さっきから彼は、まるで十年も会ってなかったように、空白の時間にあった心の葛藤物語を、また本気とも冗談とも取れない口振りで話し続けている。小さな男の子が母親の愛情を確認するように私に向けられるクリスの瞳。温かい物が胸に走る。
フリーウエイを降りて丘をのぼって行く途中、スーパーに立ち寄って、ワインと朝食の材料を手に入れた。
夜も遅く人も疎らな店内を、二人並んで思い付くまま、野菜や玉子、ベーコンなどをカートの中にポンポン放り込んで行く。何だかもう、一緒に暮らす二人のオママゴトのようだ。
買い物を済ませてレジに行くと、イヤにテンションの高いヒスパニックのお兄ちゃんが、レジをうちながら私達の顔を交互に見てウインクした。ポーカーフェイスの下に隠している、心がスキップするような思いをのぞき見られたような気がして、思わず一瞬顔を伏せた。
スーパーを出て大通りに戻ると、そこからはまた丘をのぼり、遠くに見えるダウンダウンの宝石箱を見渡しながら車は駐車場へと入って行った。
エンジンの音が止まると同時に、クリスの家の玄関のドアが開き、金曜日から泊まっているという二番目の弟のボビーが顔を出した。
ガタガタとデッキを渡ってこちらの方へやってきながら、先に車を降りたクリスと二、三言葉を交わした後、私の方に向けて軽く挨拶の手をあげて『ハイ』とぎこちなく笑った。

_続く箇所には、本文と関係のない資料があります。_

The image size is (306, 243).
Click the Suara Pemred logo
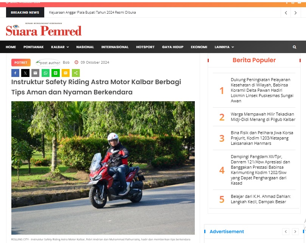(44, 29)
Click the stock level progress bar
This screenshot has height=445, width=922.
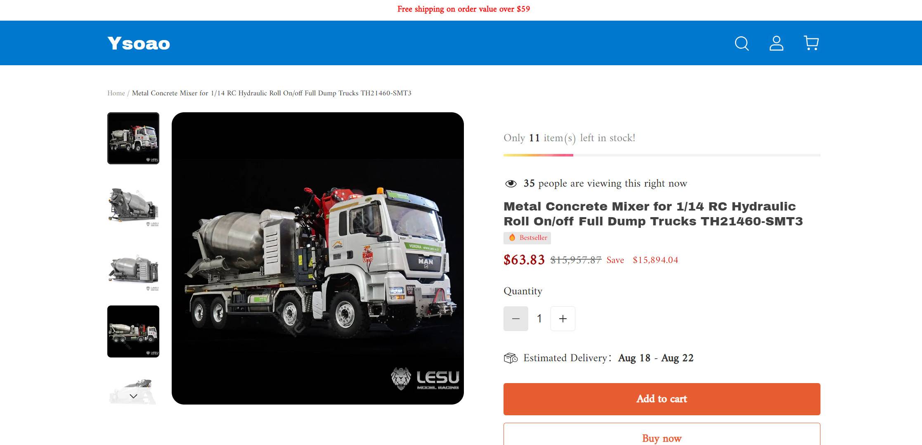[662, 155]
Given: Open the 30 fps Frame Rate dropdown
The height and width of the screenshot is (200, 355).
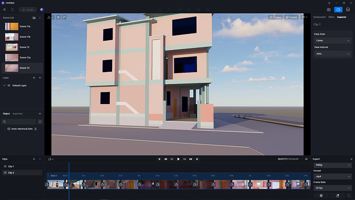Looking at the screenshot, I should tap(332, 188).
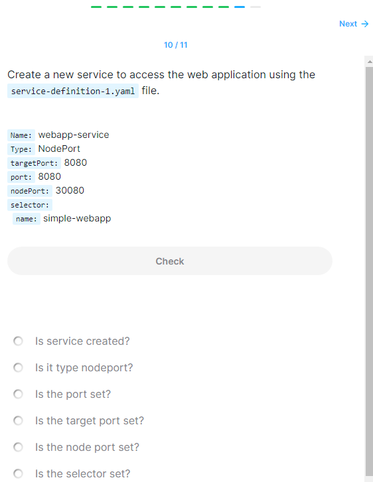Image resolution: width=373 pixels, height=482 pixels.
Task: Click the Next arrow icon
Action: pos(365,24)
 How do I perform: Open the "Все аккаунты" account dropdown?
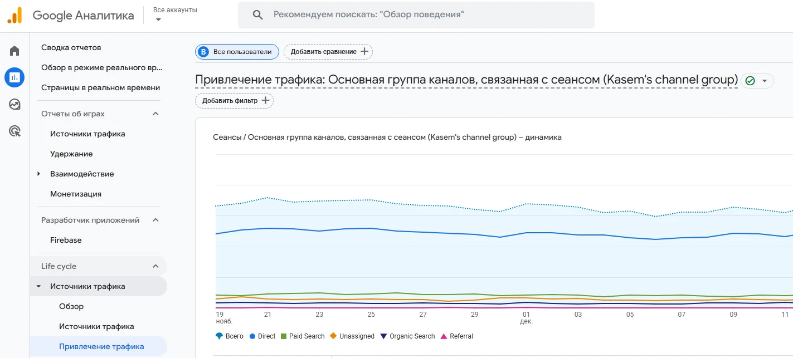(175, 15)
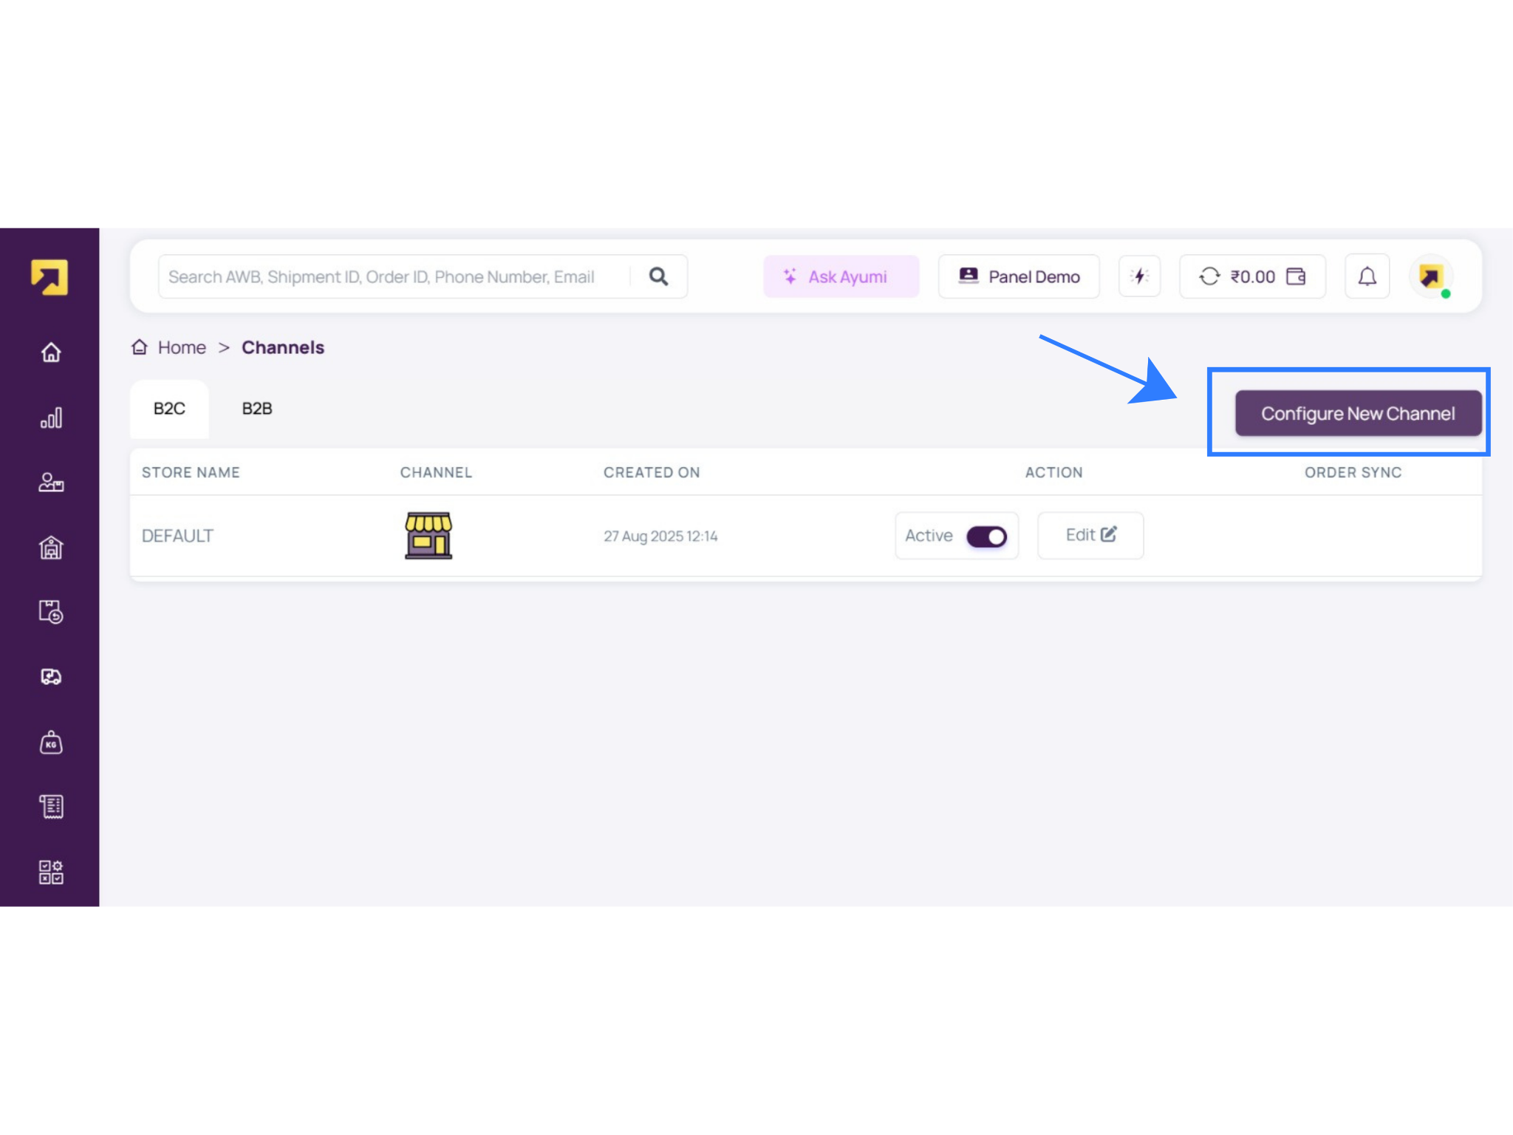
Task: Switch to the B2C tab
Action: point(169,408)
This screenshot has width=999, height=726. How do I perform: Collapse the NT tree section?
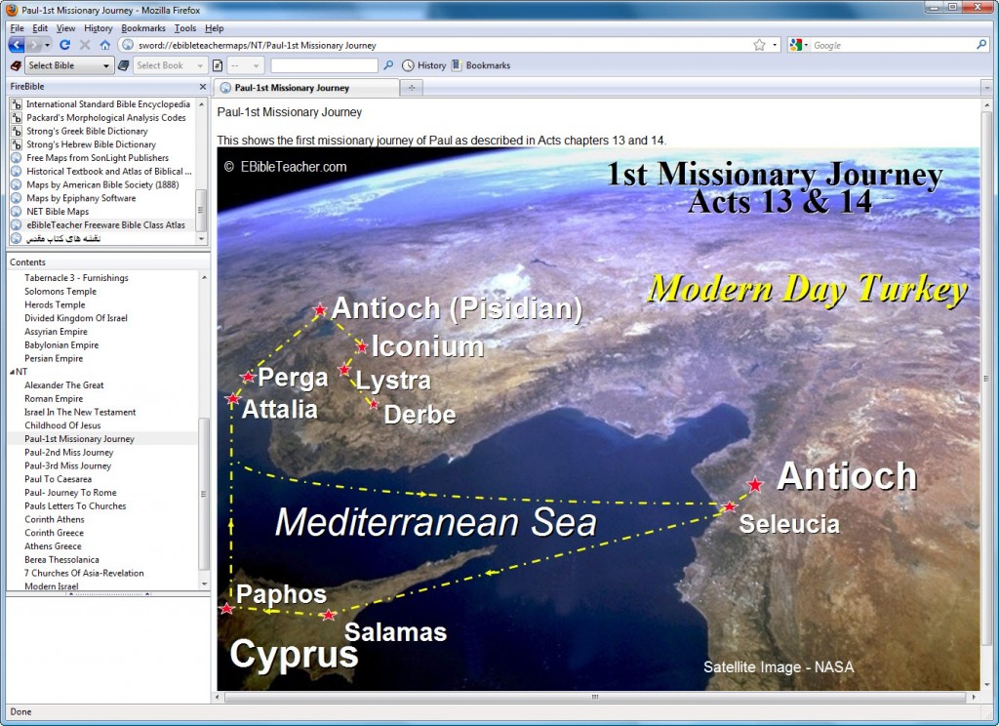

ロサンゼルスで法定弁護士をやっているというこのボビー、前に会った末のジェスの甘くてほんわかしたムードとは対照的に、何だか厳めしい顔つきをして、ちょっと攻撃的な印象さえ受ける男だ。
クリスのこの三兄弟、顔は皆よく似ているのに、このボビーだけは、目と髪の色が濃い茶色だ。身長も私と同じ位で、アメリカ人にしてはおチビさん。
一見見る性格も、身のこなしの優雅な二人に比べて、このボビーには、せっかちさんが服を着て、どことなく『刑事コロンボ』を思わせるような不器用さが漂っている。

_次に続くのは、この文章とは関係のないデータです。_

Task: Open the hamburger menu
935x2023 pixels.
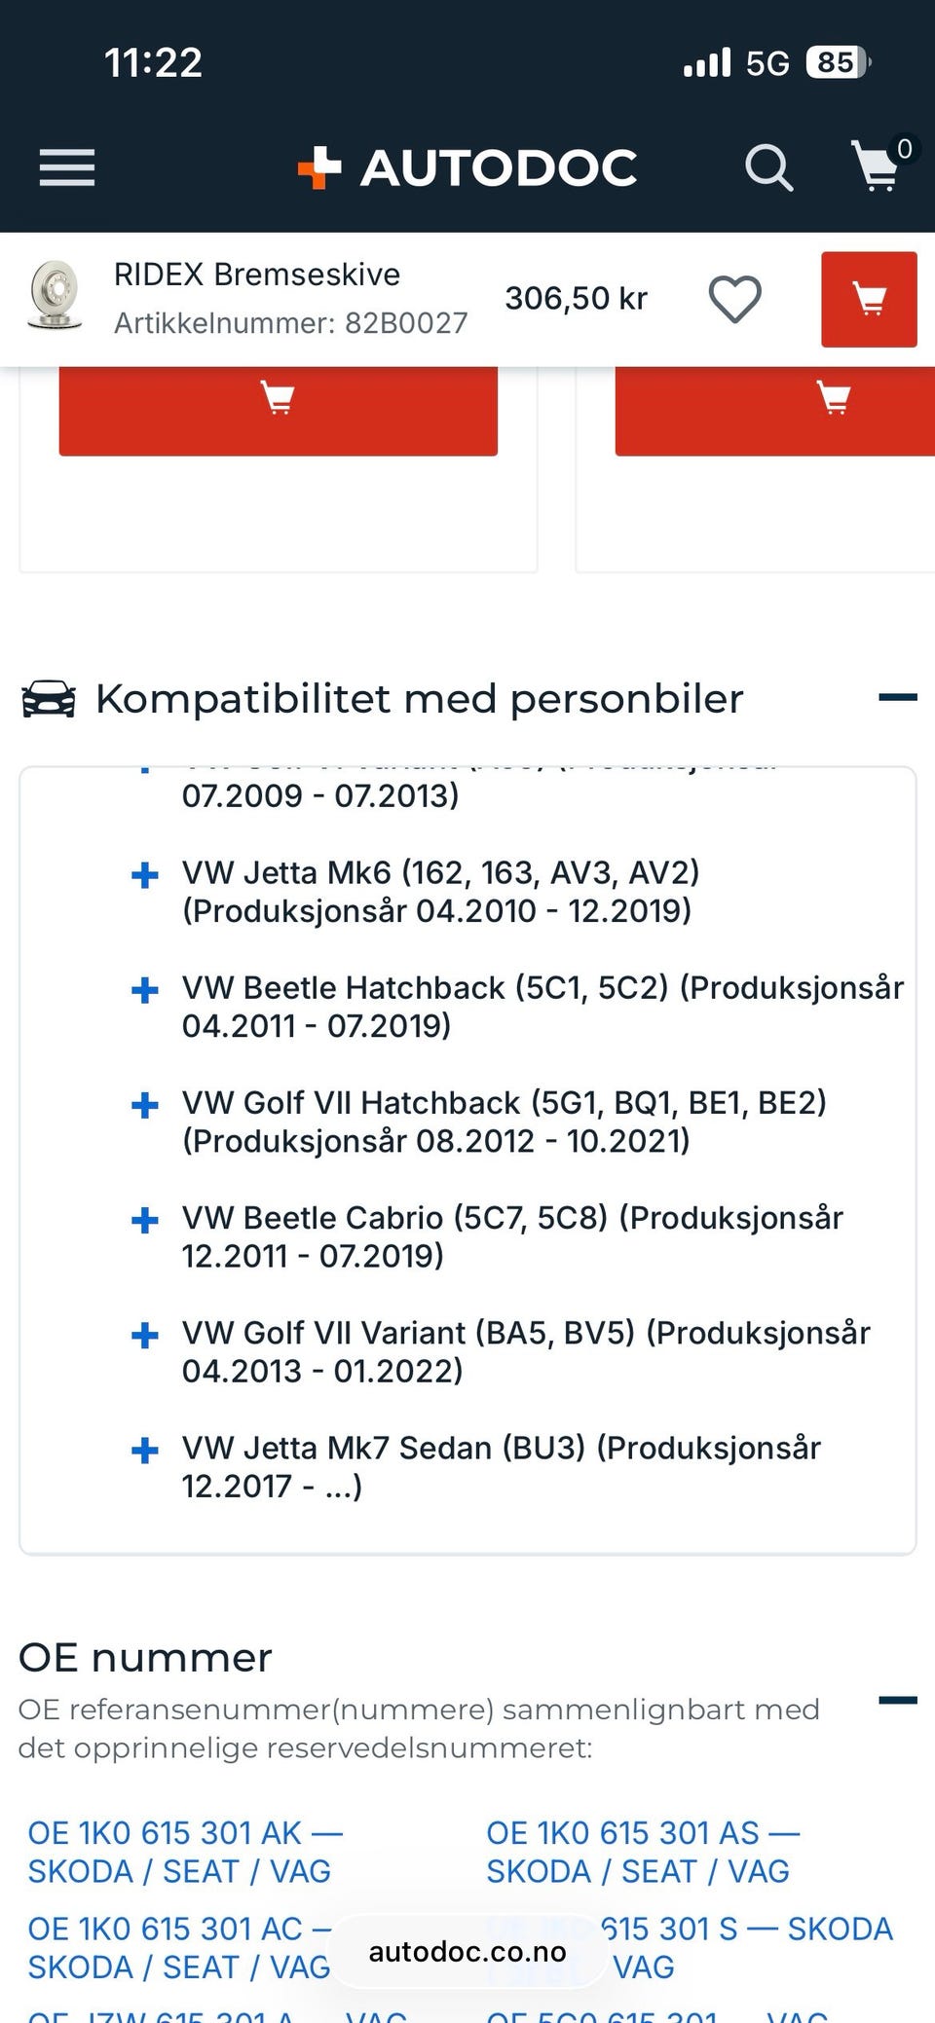Action: pyautogui.click(x=66, y=167)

こんな『突然変異』も、遺伝子のご愛嬌といった所なのかしら?
そんなことを考えながら、ボビーと軽い握手を交す。
大きな手のひらからは思いがけず、クリスと同じ暖かさが私の手に伝わって来た。
その夜は、ボビーも交えて、まだほんの少し季節の早い暖炉に火を入れた。
きりりと冷えた、クリスのとっておきのシャルドネが注がれたグラスを持ってソファの腕にもたれると、おどけるように、クリスもぴったりと私の横に座った。

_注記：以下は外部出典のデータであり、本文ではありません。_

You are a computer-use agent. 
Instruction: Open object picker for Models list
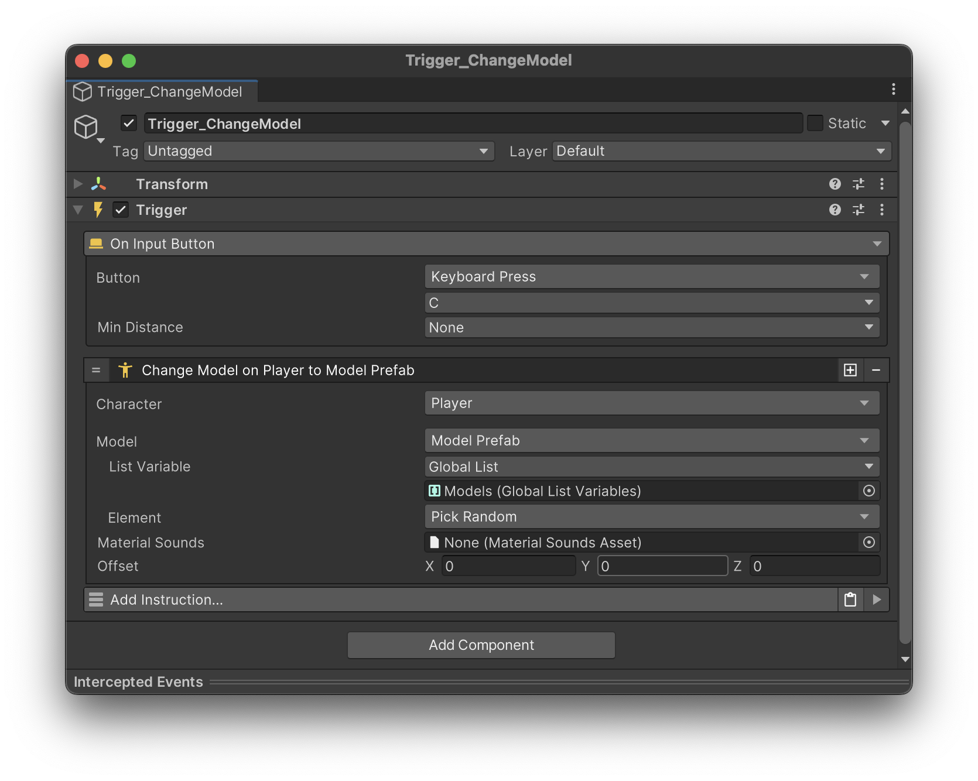(868, 491)
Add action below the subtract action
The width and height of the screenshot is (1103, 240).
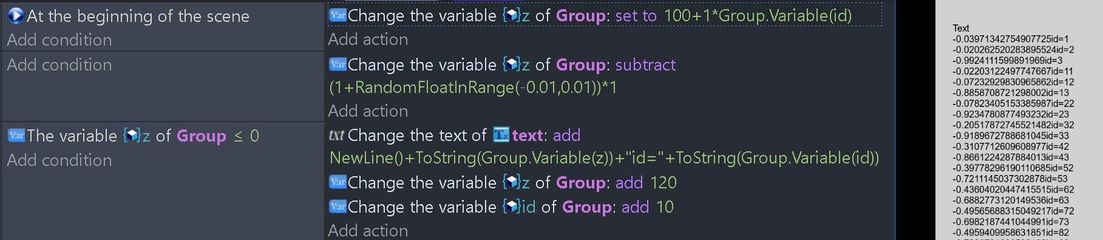click(368, 111)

巨大なソファの端っこで団子のように固まる二人。そんな私達を見て、サイドソファのボビーが笑う。
そうして腰を落ち着けた後は、クリスとボビーはただ昔話に熱中し始めた。
柔らかなセーターの肩にもたれながら、ぽかぽか顔にあたる暖炉の火が心地よい。
話にポーズが空く度に、クリスが思い出したようにグラスに冷たいワインを注ぎ足してくれる。
少しずつ痺れ始めた感覚の中で、目の前の二人のそっくりな顔が、絵の具を塗り替えたダブルのクリスに見えてくる。ステレオで耳に響く『二人のクリス』の穏やかな声とパチパチ弾ける炭の音が、だんだんシンクロし始める。
自分が今、過去にいるのか未来にいるのか‥。そのままうつらうつら‥いつの間にか記憶は薄れていった。